PCで温度管理がうまくいっていない場合の症状
PCで温度管理がうまくできていない場合の症状として、急に動作が重くなる、突然電源が落ちるなど、PCの動作が不安定になるケースがあげられます。あるいは、PC本体が手で触れられないほどの高温になるケースもあります。
これは、PC内部でCPU温度が高温になりすぎた場合に、CPUの処理性能を下げて消費電力を抑えつつ適正温度まで下がるように自動で動作する「サーマルスロットリング」と呼ばれる機能が働くためです。 サーマルスロットリングの機能が作動したのであれば、CPU温度が適正な水準を超えていることを示しているため、PCパーツ全体の冷却性能を改めて確認する必要があります。
水冷PCとは
水冷PCとは、CPUが発した熱をクーラント液と呼ばれる冷却液に伝導させ、熱を持ったクーラント液をポンプを利用してラジエーターまで送り、ラジエーターに取り付けたファンでPCケースの外に熱を排気する仕組みを持ったPCです。
PCパーツの中でも特に発熱量の多いCPUは、高温になりすぎた場合に前述のサーマルスロットリングの機能により、強制的に性能を制限されてしまいます。したがって、CPUの最大のパフォーマンスを発揮するには、発した熱をいかに冷却するかが大変重要になってきます。これまで一般的であった空冷PCでは、ヒートシンクとファンを利用してCPUの放熱を行っていましたが、大きな負荷がかかる高度な動画編集や3DCAD、3Dゲームなどの用途でPCを利用する場合には冷却性能が十分でなく、さらに効率的に冷却を行うために水冷PCが注目を集めています。
空冷と水冷の違い
空冷と水冷は、いずれもCPUから発生した熱を冷却する方法ですが、それぞれ熱の排出に異なる特徴があります。
空冷は、CPUの上に「ヒートシンク」を乗せて、CPUからヒートシンクに移動した熱をファンの風でPCケース内で対流させてから排出します。

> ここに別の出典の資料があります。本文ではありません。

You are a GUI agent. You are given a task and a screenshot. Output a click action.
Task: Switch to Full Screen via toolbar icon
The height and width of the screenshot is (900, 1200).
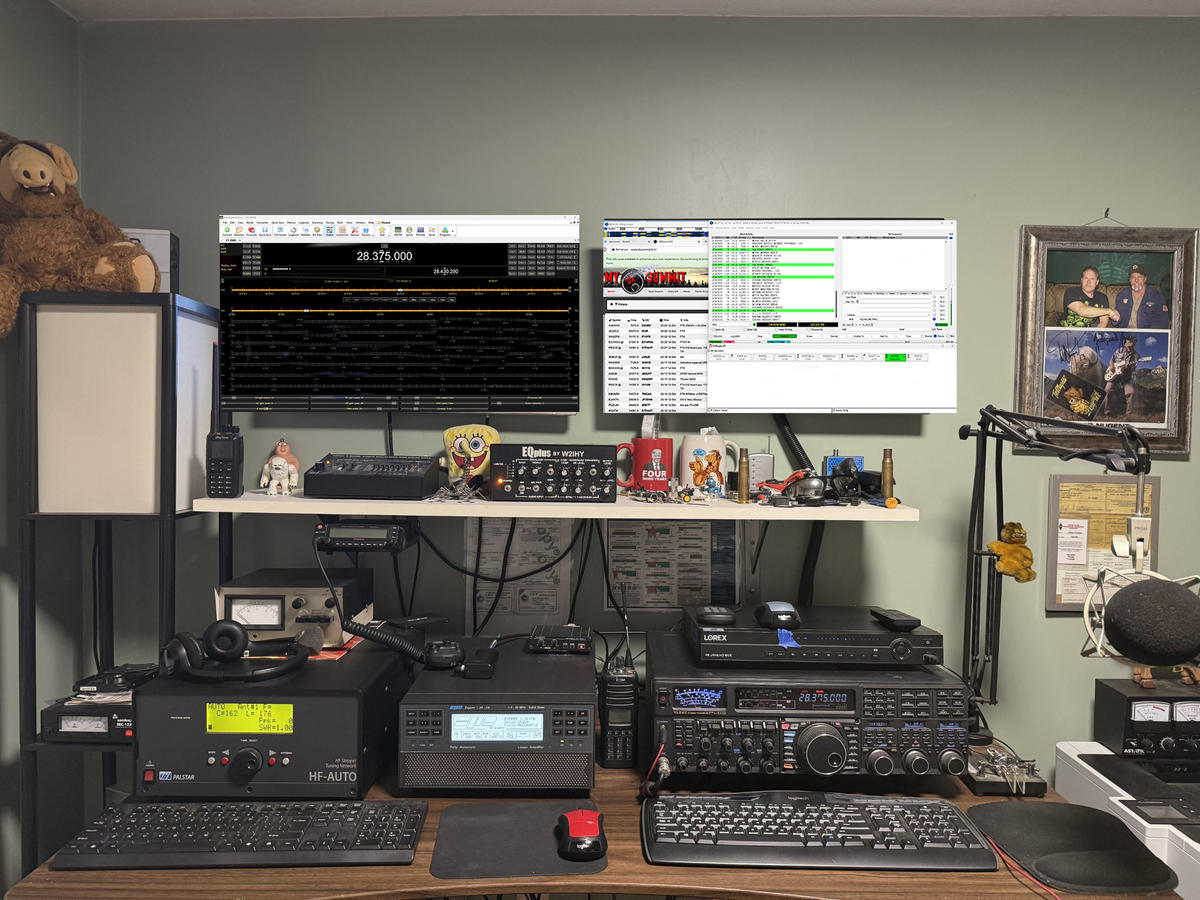280,231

一方、水冷は、CPUから発生する熱をクーラント液を介してラジエーターに移動し、PCケース外部へ排出します。空冷と水冷の違いは「空冷式と水冷式の違いは?メリット・デメリットや冷却方法について解説」で詳しくご紹介していますので、ぜひ参考にしてください。
水冷PCの冷却の仕組み
水冷PCは、水冷ユニットを使用してCPUの冷却を行います。この水冷ユニットは、CPUから熱を吸収する「ヘッド」、クーラント液を貯めておく「リザーバータンク」、クーラント液の熱を放出する「ラジエーター」の各パーツを「チューブ」でつなぎ、「ポンプ」を使用してクーラント液を循環させることによりCPUを冷却する仕組みです。
水冷PCを利用するメリット
水冷の熱伝導は空冷よりも高いとされており、水冷ユニットは高い放熱効果を実現します。一般的に空冷は、搭載しているファンが熱を拡散させてしまうため、PCケース内に熱がこもってしまいますが、水冷はPCケース内に熱が拡散されることはありません。
ただし、空冷・水冷ともに、使用するパーツ、およびその配置により、PCケース内のエアフローが大きく変化するため注意が必要です。

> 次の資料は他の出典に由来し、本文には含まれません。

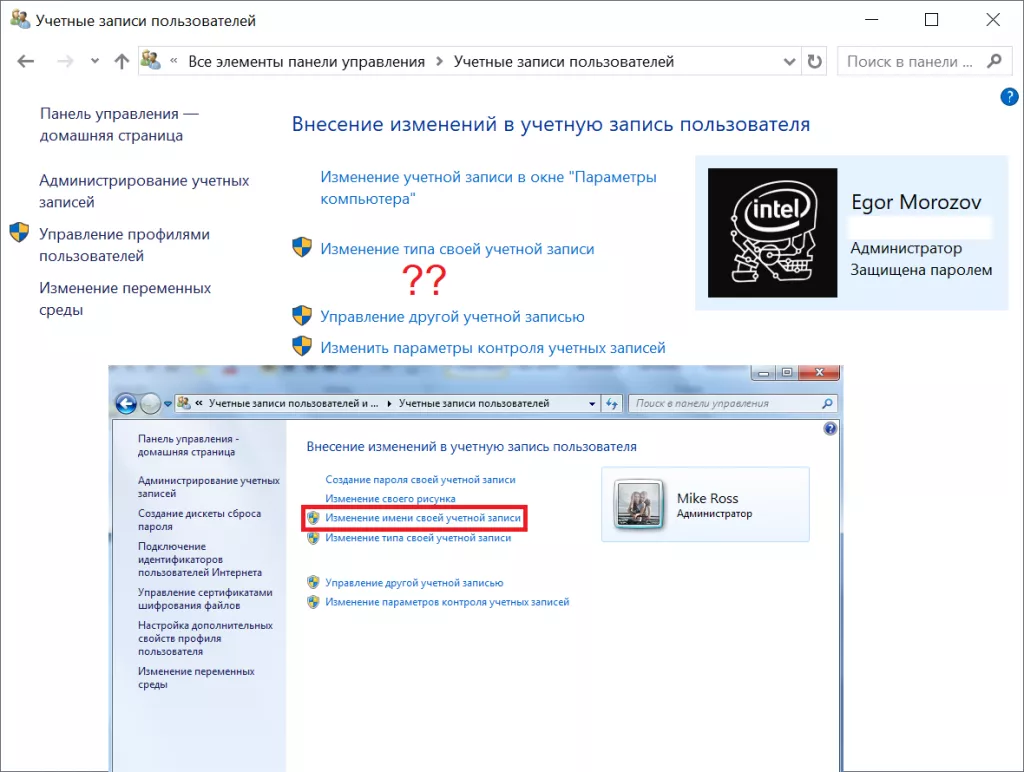The height and width of the screenshot is (772, 1024).
Task: Click the shield icon near "Управление профилями пользователей"
Action: coord(17,235)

また、水冷ユニットでは、ファンはラジエータ部分を冷やすために搭載されており、回転数が少なめで静音性に優れている製品が豊富です。一方、空冷式では、ファンの回転数を上げることでCPUの発熱量を抑えるため、製品によっては、静音性で水冷ユニットに劣る場合があります。

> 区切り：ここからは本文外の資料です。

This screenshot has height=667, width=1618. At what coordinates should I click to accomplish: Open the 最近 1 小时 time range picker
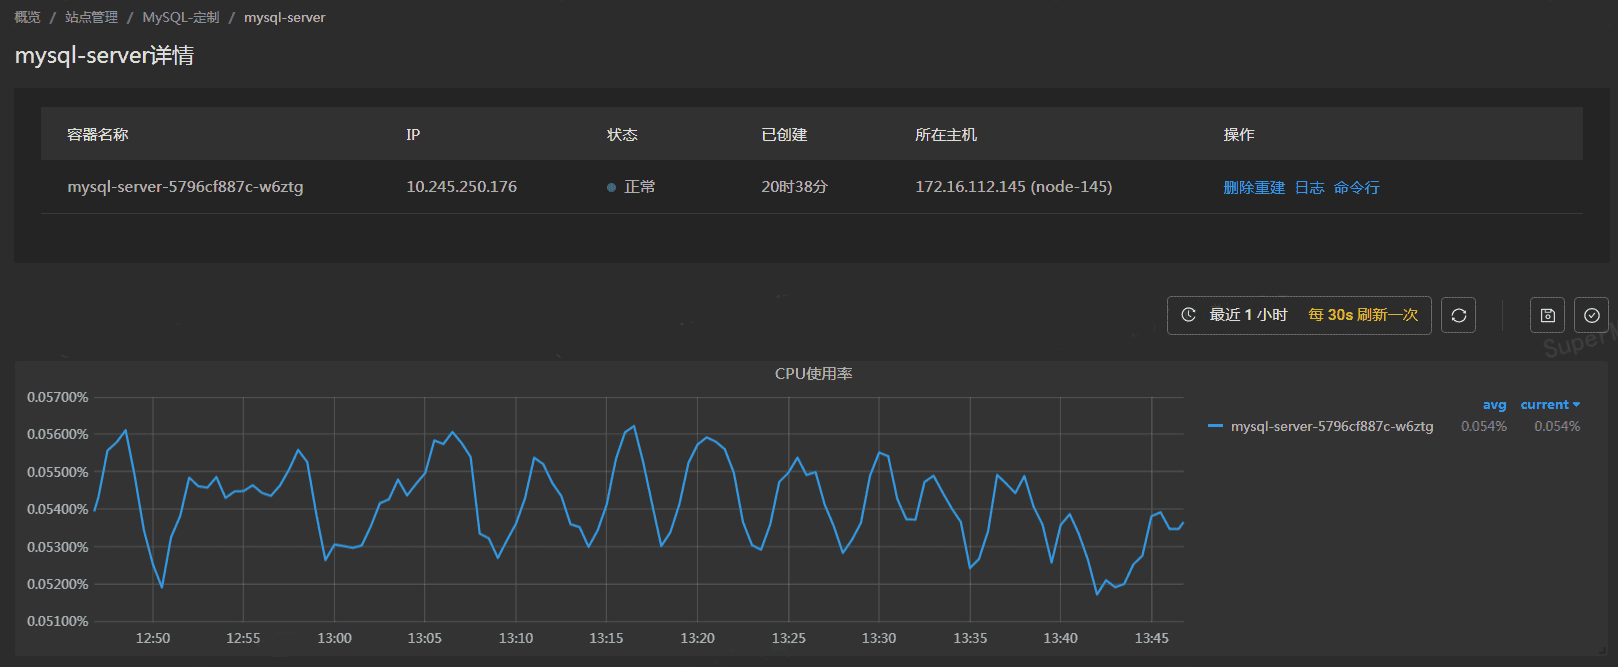tap(1248, 315)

さらに、水冷ユニットでは、CPUの熱を吸収するヘッドが小型化されているため、PCケース内およびCPU周辺にスペースを確保できるとともに、メモリなどほかのPCパーツとの干渉リスクを軽減できます。
水冷PCを利用するデメリット
水冷PCは、冷却ユニットやラジエーターなどの複数のパーツで構成されているため、空冷と比較して高価になりやすいというデメリットがあります。
また、水冷ユニットではチューブを用いて各パーツをつなぎますが、チューブの劣化・破損によりクーラント液が漏れることで、ショートが発生しPCの故障につながるリスクを有しています。このため、水冷PCを使用する場合には、定期的にホースの点検が必要です。
本格水冷と簡易水冷(一体型水冷)とは
水冷ユニットは、「本格水冷」と「簡易水冷(一体型水冷)」の2つに分けられますので、それぞれ解説していきます。
本格水冷と簡易水冷の仕組み
「本格水冷」は、ヘッド、リザーバータンク、ポンプ、ラジエーター、ファンなどの各パーツが独立しており、購入後に自分で組み立てます。カスタマイズ性能に優れるとともに、本格水冷のみが備えるリザーバータンクは、予備のクーラント液を貯めておくことで高い冷却性能を発揮します。
一方、「簡易水冷(一体型水冷)」は、すでに組み立てがなされており、購入後にPCに取り付けてすぐに利用可能です。ヘッドにポンプが内蔵されているのが一般的で、構成は非常にシンプルといえます。
本格水冷と簡易水冷を選ぶときのポイント
本格水冷と簡易水冷を選ぶときのポイントとして、カスタマイズ性能、組み立てやメンテナンスの手間などがあげられます。
本格水冷は、カスタマイズ性能に優れており、ヘッドを増やせばCPUだけでなくGPUの冷却が行えるとともに、ラジエーターやポンプの増設によりさらに冷却性能を高めることも可能です。
しかし、購入したパーツの組み立てや定期的なメンテナンスが不可欠で、簡易水冷と比較すると少し手間がかかります。
簡易水冷では、カスタマイズは制限されますが、組み立て済みのパーツを購入して取り付けるだけですぐ利用でき、また、メンテナンスフリーとして販売されている製品も多いことから、組み立てやメンテナンスにあまり手間をかけたくない方にもおすすめです。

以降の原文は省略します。